Le président du Conseil National des Organisations de la Société Civile Guinéenne (CNOSCG), Dr Dansa Kourouma a estimé sur ce sujet que les décisions politiques doivent aller de pair avec les aspirations des populations. ‘’C’est pourquoi nous posons les débats pour que la Guinée prenne conscience elle-même des risques d’attaques terroristes’’, a-t-il dit.
Il a ensuite affirmé que son message est une marque de solidarité vis-à-vis de la France qui, à son tour, elle avait été solidaire vis-à-vis de la Guinée, quand elle a été frappée par l’épidémie Ebola. ‘’La Guinée n’avait pas de possibilité de lutter contre cette maladie. Notre système de santé s’était déclaré forfait par rapport à la riposte contre Ebola, et nous avions bénéficié de l’appui de la France et des autres pays du monde. Par leur solidarité, la Guinée n’a pas été isolée, c’est Ebola qui a été isolé’’, a-t-il précisé.
Il a aussi noté que la Guinée n’est pas à l’abri des menaces terroristes.

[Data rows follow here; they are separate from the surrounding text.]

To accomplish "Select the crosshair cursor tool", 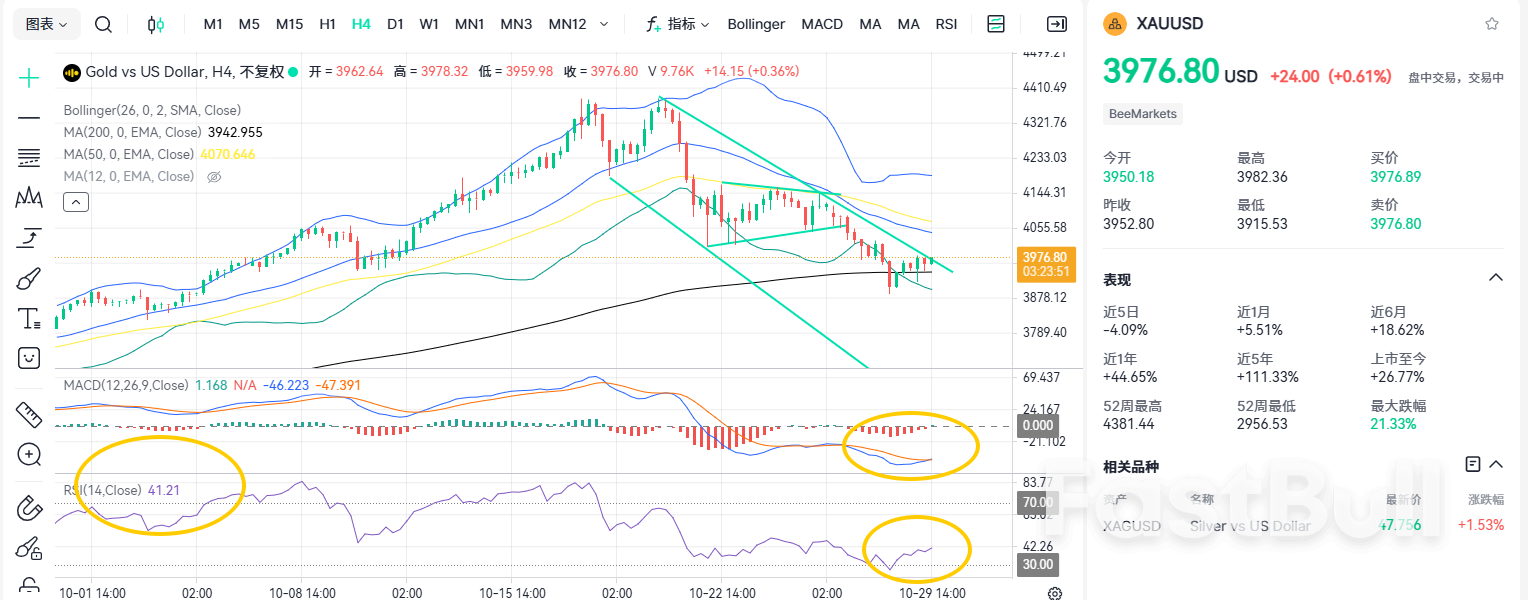I will (29, 77).
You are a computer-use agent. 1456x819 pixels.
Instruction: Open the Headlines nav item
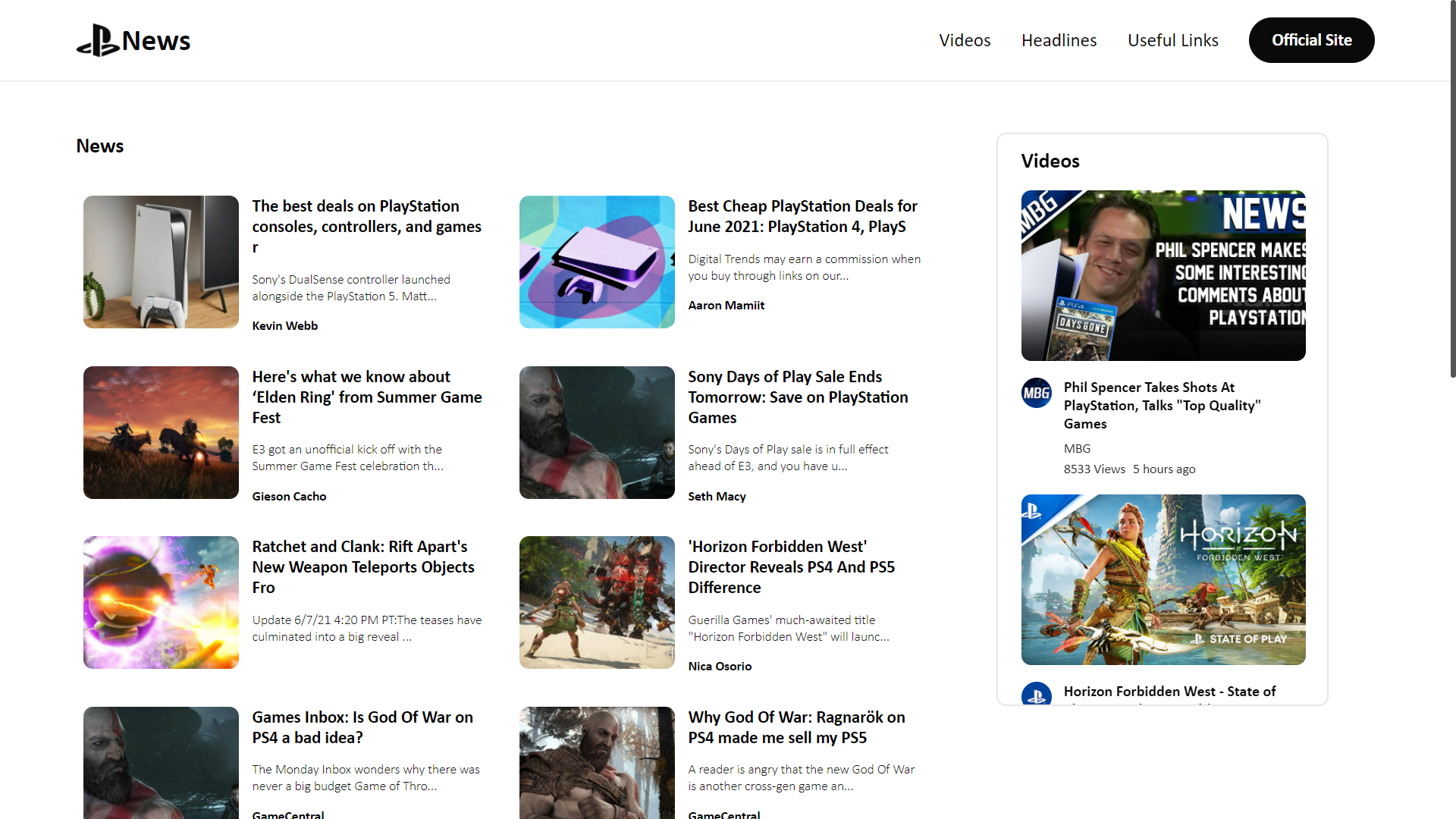coord(1059,40)
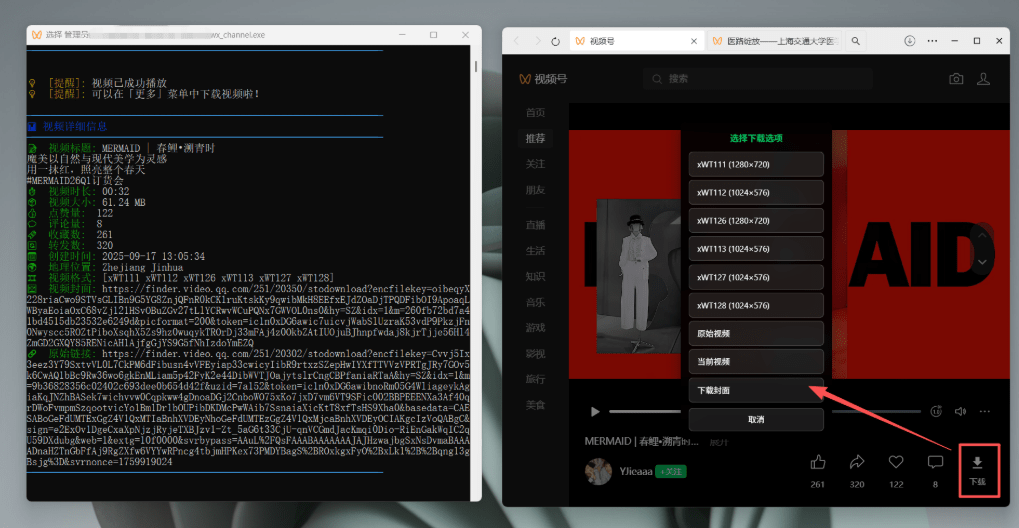Click the thumbs-up like icon
Viewport: 1019px width, 528px height.
coord(818,462)
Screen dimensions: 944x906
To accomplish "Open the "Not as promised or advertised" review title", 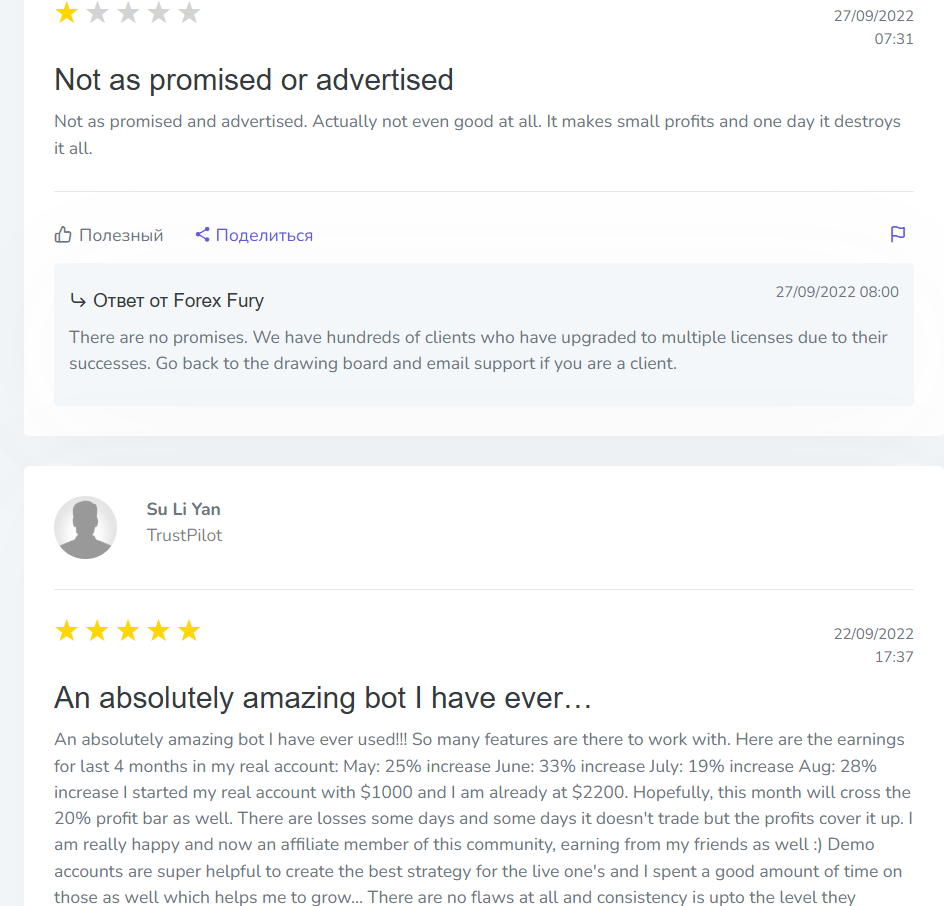I will [253, 80].
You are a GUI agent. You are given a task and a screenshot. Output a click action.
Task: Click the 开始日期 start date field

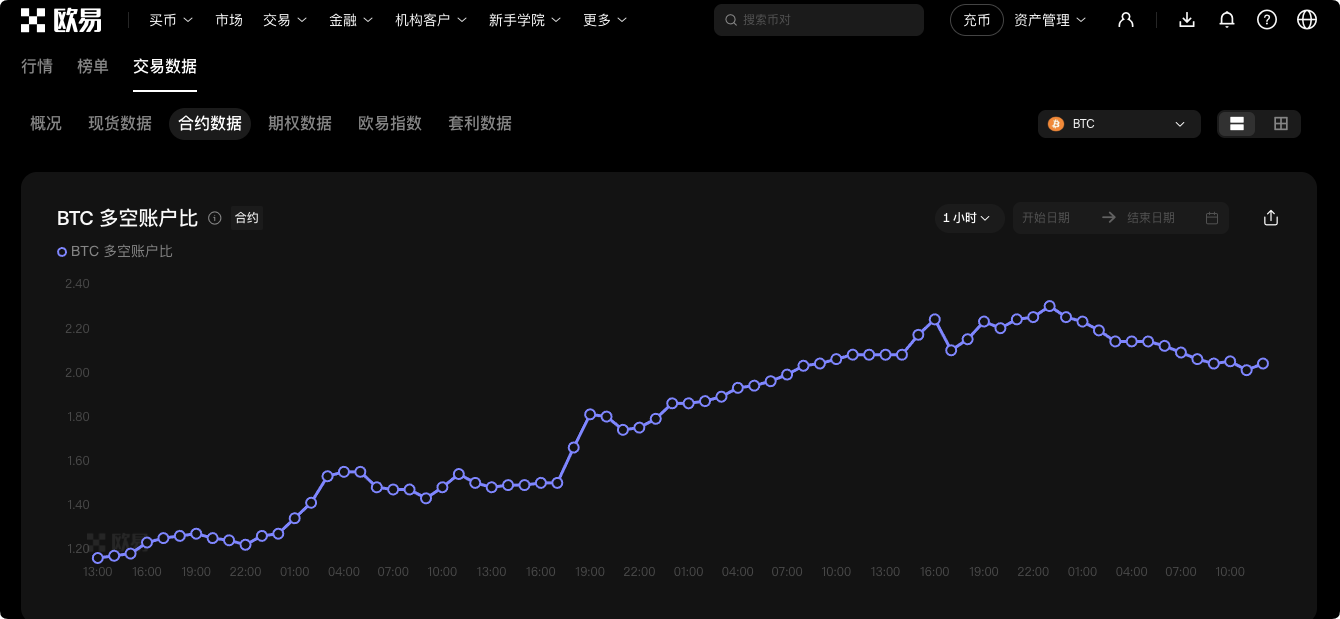[x=1046, y=218]
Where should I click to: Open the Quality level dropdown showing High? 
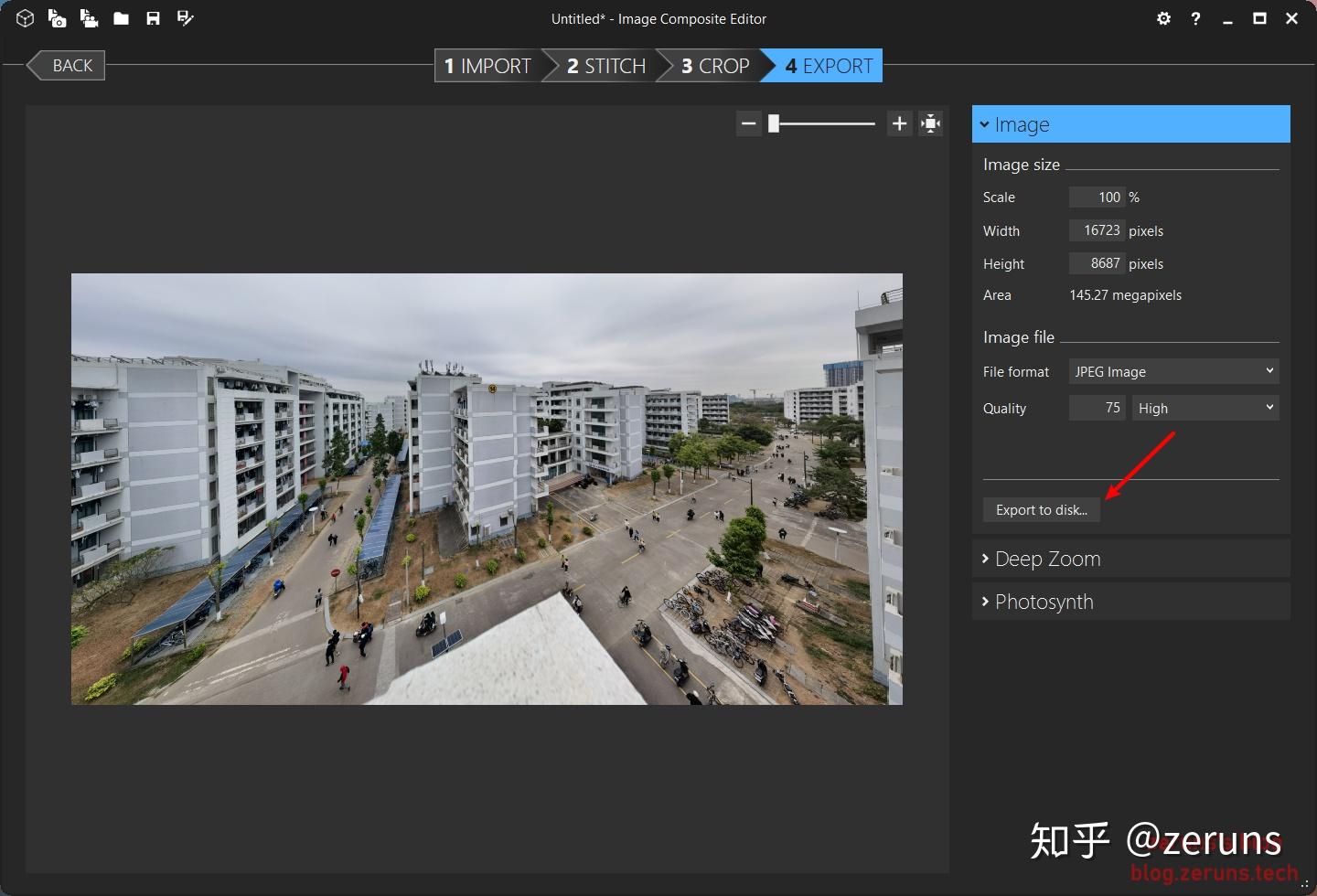tap(1205, 408)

Elle doit se positionner dans la dynamique mondiale de réflexion enclenchée par la société civile depuis Dakar et Bamako, pour que le forum social qui s’annonce dans le pays autour des questions de conflits, de guerres, de terrorisme et fondamentalisme religieux, puisse être alimenté par les médias, les intellectuels, les politiques, dans le but de protéger la population.
"Il y a des problématiques en Guinée qui sont aussi dangereuses que le terrorisme, c’est notamment « le grand banditisme, l’insécurité, le désespoir, les inégalités, l’injustice. Nous devons tous être des garants de la lutte contre ces fléaux pour renforcer le niveau d’espoir de la population", a conclu le président du CNOSCG.